The administration prediction of a 4.7 percent increase in the gross national product, adjusted for inflation, during 1983 "is, in my judgment, well within reach and could, indeed, be exceeded," Dederick told a House Banking subcommittee.

The Commerce official said that the downward revision in real GNP growth from a seasonally adjusted 3.1 percent annual rate in the first quarter to a 2.5 percent rate does not mean the recovery was weak during those months. "Another key measure of cyclical change--a better measure as I see it--is real non-farm business product less the imputed value of owner-occupied housing services," Dederick said. "This broad indicator, which is used by the Bureau of Labor Statistics when computing productivity, rebounded at an annual rate of 6.3 percent."

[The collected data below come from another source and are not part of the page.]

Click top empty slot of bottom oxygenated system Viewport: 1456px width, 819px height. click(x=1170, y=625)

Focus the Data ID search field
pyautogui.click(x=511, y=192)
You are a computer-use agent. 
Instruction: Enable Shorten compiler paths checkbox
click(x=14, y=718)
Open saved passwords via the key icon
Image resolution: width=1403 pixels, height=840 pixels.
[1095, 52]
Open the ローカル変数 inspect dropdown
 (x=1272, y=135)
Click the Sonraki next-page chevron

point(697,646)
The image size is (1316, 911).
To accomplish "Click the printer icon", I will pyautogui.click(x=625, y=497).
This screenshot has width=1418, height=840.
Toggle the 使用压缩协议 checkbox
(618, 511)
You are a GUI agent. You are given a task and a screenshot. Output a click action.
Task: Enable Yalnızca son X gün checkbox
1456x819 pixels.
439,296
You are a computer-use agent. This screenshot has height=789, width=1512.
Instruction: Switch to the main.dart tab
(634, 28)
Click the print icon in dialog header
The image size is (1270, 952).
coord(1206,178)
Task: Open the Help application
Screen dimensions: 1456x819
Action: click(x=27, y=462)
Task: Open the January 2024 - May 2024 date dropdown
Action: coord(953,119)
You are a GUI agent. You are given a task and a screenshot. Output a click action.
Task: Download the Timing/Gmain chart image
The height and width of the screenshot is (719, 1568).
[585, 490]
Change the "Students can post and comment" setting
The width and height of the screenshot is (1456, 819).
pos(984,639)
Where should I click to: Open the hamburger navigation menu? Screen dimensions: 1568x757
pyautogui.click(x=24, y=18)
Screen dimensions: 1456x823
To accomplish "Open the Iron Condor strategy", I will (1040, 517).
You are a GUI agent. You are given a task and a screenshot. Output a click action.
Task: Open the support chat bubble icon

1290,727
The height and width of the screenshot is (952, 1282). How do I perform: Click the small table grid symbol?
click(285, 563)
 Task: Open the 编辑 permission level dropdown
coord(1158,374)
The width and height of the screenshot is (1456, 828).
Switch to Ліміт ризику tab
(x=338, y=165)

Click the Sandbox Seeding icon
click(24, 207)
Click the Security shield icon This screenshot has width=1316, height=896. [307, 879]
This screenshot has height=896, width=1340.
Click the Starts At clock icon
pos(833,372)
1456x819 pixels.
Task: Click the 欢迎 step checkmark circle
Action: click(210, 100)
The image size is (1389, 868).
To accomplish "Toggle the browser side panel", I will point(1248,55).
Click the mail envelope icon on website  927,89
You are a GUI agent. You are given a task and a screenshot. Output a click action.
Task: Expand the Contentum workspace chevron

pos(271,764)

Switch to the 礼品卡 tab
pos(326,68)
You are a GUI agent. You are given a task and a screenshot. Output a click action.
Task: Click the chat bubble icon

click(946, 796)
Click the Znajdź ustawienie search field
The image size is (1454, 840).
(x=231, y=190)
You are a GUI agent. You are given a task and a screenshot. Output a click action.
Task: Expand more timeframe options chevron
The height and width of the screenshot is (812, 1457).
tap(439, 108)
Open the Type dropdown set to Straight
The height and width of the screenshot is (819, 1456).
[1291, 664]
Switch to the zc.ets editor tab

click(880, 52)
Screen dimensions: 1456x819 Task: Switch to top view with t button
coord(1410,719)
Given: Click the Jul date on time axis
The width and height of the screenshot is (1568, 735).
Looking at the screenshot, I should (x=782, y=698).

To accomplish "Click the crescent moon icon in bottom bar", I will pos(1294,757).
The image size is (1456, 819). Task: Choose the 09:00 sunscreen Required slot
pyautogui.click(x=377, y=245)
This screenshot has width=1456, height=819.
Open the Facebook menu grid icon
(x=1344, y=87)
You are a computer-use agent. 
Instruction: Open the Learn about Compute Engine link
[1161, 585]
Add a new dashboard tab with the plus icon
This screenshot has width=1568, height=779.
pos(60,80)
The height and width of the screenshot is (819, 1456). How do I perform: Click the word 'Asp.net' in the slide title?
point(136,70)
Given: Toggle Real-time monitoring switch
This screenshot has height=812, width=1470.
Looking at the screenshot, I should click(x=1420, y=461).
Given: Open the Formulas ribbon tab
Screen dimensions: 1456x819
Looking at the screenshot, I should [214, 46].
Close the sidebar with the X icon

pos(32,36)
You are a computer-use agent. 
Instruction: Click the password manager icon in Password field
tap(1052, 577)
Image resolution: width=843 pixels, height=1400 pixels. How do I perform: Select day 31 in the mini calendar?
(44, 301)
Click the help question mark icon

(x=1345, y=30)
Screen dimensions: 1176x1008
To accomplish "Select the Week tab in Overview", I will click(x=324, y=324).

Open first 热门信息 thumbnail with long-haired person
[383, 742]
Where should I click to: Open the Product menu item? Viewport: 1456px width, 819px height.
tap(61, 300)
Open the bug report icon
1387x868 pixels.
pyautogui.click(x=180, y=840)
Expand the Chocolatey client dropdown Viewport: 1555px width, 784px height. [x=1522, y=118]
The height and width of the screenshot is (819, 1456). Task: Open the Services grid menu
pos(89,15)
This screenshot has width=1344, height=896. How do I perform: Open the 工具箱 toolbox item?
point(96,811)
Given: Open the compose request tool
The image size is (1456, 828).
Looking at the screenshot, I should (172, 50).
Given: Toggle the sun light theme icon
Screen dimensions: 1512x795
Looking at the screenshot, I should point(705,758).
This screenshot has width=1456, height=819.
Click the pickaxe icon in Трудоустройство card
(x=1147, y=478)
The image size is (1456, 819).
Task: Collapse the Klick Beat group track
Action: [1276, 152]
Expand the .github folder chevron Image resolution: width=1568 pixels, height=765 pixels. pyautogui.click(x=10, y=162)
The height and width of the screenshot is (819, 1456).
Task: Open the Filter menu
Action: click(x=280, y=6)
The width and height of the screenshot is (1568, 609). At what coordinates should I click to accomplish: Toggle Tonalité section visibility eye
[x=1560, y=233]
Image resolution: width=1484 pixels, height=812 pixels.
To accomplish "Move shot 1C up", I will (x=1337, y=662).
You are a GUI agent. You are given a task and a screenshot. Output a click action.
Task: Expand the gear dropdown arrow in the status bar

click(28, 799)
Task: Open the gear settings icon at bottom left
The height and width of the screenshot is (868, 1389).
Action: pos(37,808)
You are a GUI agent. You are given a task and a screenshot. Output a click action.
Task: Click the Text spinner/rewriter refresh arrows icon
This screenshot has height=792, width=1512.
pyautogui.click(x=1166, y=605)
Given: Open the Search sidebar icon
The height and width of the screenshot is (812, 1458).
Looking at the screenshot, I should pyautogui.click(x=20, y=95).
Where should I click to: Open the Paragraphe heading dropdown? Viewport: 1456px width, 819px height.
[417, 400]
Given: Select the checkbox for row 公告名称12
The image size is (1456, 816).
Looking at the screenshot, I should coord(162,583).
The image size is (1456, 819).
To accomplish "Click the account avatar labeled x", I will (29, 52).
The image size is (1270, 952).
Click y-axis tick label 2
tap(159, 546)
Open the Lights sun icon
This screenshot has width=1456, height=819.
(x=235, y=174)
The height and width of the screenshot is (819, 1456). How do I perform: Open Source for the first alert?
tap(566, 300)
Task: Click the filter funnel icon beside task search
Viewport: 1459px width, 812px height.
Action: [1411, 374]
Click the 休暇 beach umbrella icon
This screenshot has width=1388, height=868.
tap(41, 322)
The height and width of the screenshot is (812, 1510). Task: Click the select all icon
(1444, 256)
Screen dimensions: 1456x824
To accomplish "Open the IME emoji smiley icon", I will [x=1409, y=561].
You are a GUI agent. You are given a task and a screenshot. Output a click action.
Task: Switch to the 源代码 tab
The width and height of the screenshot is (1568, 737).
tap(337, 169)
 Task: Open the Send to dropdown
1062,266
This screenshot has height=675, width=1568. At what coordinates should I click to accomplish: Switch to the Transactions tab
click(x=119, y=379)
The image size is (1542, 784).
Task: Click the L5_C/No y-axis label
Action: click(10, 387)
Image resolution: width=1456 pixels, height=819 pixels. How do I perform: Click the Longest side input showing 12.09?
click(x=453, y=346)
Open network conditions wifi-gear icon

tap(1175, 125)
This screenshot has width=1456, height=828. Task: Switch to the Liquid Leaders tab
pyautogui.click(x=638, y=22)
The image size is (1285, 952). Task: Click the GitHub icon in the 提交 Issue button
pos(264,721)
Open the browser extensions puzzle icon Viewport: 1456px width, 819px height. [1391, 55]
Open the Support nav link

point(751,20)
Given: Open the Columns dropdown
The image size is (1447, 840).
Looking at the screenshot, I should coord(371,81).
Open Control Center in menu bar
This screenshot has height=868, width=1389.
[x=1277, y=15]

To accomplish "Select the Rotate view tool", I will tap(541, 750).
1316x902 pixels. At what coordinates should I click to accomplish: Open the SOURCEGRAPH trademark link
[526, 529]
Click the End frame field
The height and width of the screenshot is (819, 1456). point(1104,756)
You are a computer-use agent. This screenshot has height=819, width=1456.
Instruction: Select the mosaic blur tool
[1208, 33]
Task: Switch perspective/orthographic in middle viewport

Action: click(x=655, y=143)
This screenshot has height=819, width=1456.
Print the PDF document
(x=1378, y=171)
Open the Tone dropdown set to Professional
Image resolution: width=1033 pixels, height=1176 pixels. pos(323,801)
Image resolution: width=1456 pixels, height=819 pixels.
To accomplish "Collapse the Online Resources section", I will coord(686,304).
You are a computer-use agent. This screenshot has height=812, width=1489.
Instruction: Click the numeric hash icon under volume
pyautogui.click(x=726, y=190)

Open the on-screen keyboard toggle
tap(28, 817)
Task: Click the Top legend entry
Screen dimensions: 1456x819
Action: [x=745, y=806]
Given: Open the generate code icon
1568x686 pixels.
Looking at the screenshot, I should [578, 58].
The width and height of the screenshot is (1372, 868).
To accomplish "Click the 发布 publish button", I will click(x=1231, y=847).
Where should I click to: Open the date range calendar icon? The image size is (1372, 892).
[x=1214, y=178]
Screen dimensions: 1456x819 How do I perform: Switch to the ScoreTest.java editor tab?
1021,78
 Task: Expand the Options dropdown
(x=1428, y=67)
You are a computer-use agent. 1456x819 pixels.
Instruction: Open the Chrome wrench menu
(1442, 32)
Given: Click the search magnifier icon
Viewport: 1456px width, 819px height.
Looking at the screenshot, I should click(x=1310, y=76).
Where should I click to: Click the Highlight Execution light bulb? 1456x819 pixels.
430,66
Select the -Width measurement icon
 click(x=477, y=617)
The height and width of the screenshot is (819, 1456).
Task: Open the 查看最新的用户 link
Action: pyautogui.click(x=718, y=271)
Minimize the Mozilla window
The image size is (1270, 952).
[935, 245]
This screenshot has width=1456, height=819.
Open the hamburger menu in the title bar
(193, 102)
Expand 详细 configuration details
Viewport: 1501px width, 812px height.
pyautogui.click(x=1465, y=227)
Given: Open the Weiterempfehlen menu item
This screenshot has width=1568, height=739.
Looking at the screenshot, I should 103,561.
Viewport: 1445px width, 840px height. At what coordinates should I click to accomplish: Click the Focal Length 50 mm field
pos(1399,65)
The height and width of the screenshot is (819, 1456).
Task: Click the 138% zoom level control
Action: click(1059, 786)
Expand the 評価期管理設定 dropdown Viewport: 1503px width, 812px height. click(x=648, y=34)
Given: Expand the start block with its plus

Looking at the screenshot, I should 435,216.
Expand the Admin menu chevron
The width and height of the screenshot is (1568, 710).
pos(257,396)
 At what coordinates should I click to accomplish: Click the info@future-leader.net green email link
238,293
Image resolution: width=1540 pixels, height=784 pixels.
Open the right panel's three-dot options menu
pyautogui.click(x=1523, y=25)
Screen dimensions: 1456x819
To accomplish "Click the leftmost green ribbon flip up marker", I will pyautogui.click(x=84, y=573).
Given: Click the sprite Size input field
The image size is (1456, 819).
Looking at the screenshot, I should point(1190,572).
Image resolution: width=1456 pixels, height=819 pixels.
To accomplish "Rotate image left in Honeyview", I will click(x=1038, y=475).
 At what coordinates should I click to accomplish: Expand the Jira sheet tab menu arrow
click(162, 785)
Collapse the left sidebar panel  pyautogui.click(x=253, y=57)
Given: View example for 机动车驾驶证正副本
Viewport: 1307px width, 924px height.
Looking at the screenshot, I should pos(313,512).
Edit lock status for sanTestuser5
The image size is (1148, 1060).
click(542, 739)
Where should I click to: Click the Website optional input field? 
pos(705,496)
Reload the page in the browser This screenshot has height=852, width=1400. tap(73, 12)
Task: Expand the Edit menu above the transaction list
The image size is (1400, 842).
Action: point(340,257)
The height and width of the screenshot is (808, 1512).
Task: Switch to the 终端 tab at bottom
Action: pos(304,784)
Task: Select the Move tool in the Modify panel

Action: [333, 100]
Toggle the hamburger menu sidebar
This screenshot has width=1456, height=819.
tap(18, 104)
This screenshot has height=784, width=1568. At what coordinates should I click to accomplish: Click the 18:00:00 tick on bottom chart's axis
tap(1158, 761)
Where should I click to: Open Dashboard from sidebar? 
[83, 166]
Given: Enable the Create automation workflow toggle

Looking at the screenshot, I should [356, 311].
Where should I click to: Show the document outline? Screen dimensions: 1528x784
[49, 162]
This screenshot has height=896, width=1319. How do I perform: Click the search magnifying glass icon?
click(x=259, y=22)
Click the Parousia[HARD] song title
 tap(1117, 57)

Since real GNP did grow at only a 2.5 percent rate in the first quarter, reaching the 4.7 percent forecast means that in the second, third and fourth quarters, output will have to increase at an average annual rate of 5.4 percent.

On Wednesday, Larry Kudlow, chief economist at the Office of Management and Budget, said his personal forecast is that growth during the four quarters of 1983 could be as much as 6 percent, rather than the administration's 4.7 percent forecast.

Among private forecasting services using econometric models, Wharton Econometric Forecasting Associates expects a 5.2 percent rise. Townsend-Greenspan & Co. projects only a 4 percent gain, while Data Resources, Inc. puts the figure at 4.7 percent in a forecast it recently revised upward.